People

Juliet Wanyiri is a masters student in Integrated Design and Management (IDM) at the Massachusetts Institute of Technology (MIT) – a joint program between the MIT School of Engineering and Sloan School of Management. Her background lies in engineering, product design and business, having worked in numerous roles at Nokia Networks, Tesla and as a Stanford FabLearn Fellow. She is also a Fellow at the MIT Legatum Centre for Entrepreneurship and Development.

Marian Muthui is a graduate student at the Massachusetts Institute of Technology (MIT) and a Research Assistant at MIT Media Lab in the Lifelong Kindergarten (LLK) group. She holds a Bachelor of Science in Mechanical Engineering from the University of Nairobi. She is experienced in ethnographic research,  human-centered design, research and development (R&D), digital fabrication and technical healthcare services and solutions.

Jaleesa Trapp is a graduate student at the MIT Media Lab. She was previously a high-school computer science teacher and coordinator of an after-school technology-based community center in Tacoma, Washington, USA. Her research focus is on examining the race, class, and social barriers to constructionism in education through an intersectional lens with the hope to provide solutions to eradicate them. Jaleesa’s goal is to give marginalised youth access to STEM technologies and equip educators with the resources to provide an equitable learning environment.
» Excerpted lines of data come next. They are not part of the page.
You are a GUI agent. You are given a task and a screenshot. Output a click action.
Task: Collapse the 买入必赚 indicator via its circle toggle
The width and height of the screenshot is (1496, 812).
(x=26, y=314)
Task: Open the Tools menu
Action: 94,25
Marcelo Worsley is an Assistant Professor at Northwestern University in Computer Science and Learning Sciences. He directs the technological innovations for inclusive learning and teaching (tiilt) lab, which aims to develop pedagogical and technological solutions for supporting learning among diverse populations in hands-on, collaborative, environments. More specifically, the goal of his research is to promote equity and advance society’s understanding of how students learn in complex learning environments by forging new opportunities for using multimodal technology. The use of multimodal technology is multi-fold. First, the environments that he studies allow students to experience learning across a range of modalities. Second, he uses multimodal signal processing and artificial intelligence to study how student learning is demonstrated across different modalities and time scales.